Cuelo aquí el poema del otro blog, porque es el que poema que se ha vuelto ya tradicional para mí en la Anunciación. En esa misma línea, sin embargo, traigo otro poema ecfrástico, de uno de mis cuadros favoritos de la National Gallery of Art de Washington, “La Anunciación” de Jan van Eyck . En la web se puede hacer superzoom (sin pixelado) a todos los detalles: el suelo, los frescos de la parte de arriba, los medallones de Isaac y Jacob más abajo… Mientras nosotros somos los espectadores de las palabras del Ángel, Dios Padre es el espectador de las palabras de la Virgen.

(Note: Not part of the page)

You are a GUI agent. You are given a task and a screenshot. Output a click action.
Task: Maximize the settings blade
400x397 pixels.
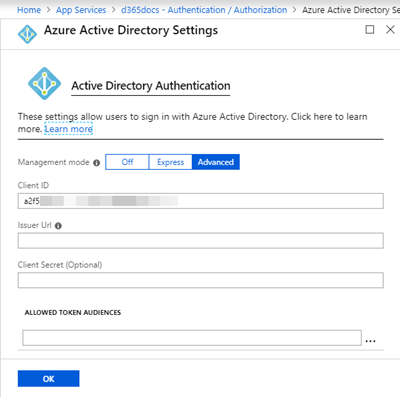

Dice San Bernardo: “Responde con una palabra, recibe la Palabra de Dios. Di una palabra, concibe la Palabra divina. Respira una palabra pasajera, abraza la Palabra eterna”.
TAKE A WORLD Terri Witek The Annunciation by Jan Van Eyck, 1434–36 Take a world in which each flower’s an Easter lily and books chivvy open to the place where our names leap. Then step into the temple where Mary, gown belled like a Christmas tree angel’s, speaks with a real one. Their hands negotiate: Mary is asking why light curls to ribbony rainbow on the angel’s back while through her own body it shoots in stiff gold arrows. The angel nods, grins. Nothing more gorgeous than their drapery-softened gesticulation, the room’s blue-propped lilies and plump ottoman. It’s enough to make us think they’re standing in the world, two women alert to the heft of their clothes as Mary asks, “Who, me?”, her eyes sliding sideways to her painter, master of distraction. She can’t see Jehovah behind her, his one blazing window, though we can, we see the room’s whole depth falling into light as we wait for someone not transfixed by dilemma who’s standing where we are. As we wait for Joseph.